Both the inducing and the test lines received a brief exposure (approximately 2 min) to normal room illumination at the beginning of each experimental session. In addition, the lines were refreshed with approximately 30–60 s of normal room illumination following each set of 4 VPV measurements. The luminance of the lines was approximately 0.032 cd/m ² (EG&G photometer/radiometer model 550). At the beginning of each session, the observer's frontoparallel plane and eye level were brought into registration with the apparatus by adjusting a chinrest and the stool on which the observer sat. 

All viewing was with the left eye; all manual settings were with the right hand. All subjects were right-hand dominant (self-report). The 2-line inducer ( Figure 1) was employed instead of the classical square 4-line frame in order to restrict its position within the visual field to a region that would not be utilized by the right hand/arm when making manual settings. Hand orientation was monitored in three spatial dimensions continuously throughout the experiments and no problems were ever encountered in which the hand intruded into the space occupied by the 2-line inducer or the test line. As noted in the Introduction section, there was little loss in inducer potency from the 2-line stimulus relative to what would have been obtained with the classical 4-sided frame. 

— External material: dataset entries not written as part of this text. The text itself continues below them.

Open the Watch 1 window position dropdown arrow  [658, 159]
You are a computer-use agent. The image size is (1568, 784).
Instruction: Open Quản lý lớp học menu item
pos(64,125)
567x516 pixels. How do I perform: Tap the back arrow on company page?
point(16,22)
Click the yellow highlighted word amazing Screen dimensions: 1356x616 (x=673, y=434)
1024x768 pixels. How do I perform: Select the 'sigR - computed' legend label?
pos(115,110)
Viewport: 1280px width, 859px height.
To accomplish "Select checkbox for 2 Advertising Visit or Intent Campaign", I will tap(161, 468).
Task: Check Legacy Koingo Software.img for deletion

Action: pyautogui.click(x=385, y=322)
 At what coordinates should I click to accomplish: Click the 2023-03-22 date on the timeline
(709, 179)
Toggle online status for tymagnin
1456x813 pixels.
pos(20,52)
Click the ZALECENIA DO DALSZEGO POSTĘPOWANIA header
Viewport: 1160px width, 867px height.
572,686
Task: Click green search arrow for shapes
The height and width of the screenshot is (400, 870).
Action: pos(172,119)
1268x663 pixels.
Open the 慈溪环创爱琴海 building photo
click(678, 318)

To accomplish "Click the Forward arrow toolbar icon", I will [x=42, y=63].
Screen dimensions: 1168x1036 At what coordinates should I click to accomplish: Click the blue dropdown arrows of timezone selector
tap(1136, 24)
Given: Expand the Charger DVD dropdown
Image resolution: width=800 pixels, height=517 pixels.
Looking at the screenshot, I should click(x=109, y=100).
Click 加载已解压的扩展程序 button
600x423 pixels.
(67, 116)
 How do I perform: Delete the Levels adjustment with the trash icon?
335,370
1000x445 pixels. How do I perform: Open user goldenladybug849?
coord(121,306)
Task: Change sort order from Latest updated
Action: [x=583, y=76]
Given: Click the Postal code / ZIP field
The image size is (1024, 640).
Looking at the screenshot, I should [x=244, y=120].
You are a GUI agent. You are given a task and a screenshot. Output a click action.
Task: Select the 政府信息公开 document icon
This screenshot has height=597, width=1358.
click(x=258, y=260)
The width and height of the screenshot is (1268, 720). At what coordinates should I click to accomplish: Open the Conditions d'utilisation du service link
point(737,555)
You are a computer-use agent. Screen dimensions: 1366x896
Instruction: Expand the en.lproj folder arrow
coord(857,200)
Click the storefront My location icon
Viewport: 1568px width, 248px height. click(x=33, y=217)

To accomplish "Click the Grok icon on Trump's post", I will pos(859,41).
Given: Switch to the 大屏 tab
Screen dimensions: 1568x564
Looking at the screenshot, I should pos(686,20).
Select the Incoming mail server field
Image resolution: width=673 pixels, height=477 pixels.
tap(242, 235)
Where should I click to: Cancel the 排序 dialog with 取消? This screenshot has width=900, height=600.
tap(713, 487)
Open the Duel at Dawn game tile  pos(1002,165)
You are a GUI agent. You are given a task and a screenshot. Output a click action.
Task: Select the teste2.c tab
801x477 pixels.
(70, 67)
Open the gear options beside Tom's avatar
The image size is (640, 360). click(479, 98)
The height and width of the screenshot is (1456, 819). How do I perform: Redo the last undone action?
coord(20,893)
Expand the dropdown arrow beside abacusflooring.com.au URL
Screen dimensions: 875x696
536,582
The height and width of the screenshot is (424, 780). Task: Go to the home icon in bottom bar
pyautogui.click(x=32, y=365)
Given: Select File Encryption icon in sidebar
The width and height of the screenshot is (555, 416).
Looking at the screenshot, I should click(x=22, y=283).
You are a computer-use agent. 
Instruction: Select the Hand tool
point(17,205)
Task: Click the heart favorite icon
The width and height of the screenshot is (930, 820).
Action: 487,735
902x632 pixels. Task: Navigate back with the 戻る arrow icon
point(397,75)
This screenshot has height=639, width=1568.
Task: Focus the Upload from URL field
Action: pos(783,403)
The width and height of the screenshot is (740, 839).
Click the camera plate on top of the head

Measurements on each of the six subjects were made in a series of four experimental sessions. The first session was devoted entirely to measurements of VPV and lasted less than 1/2 h; no manual measurements were involved. Sessions 2, 3, and 4 were devoted to measurements on the other two tasks involving manual behavior: (a) setting the orientation of the palm to match the orientation of a visual line, and (b) setting the orientation of the palm to feel vertical; each of sessions 2, 3, and 4 lasted about 45 min. 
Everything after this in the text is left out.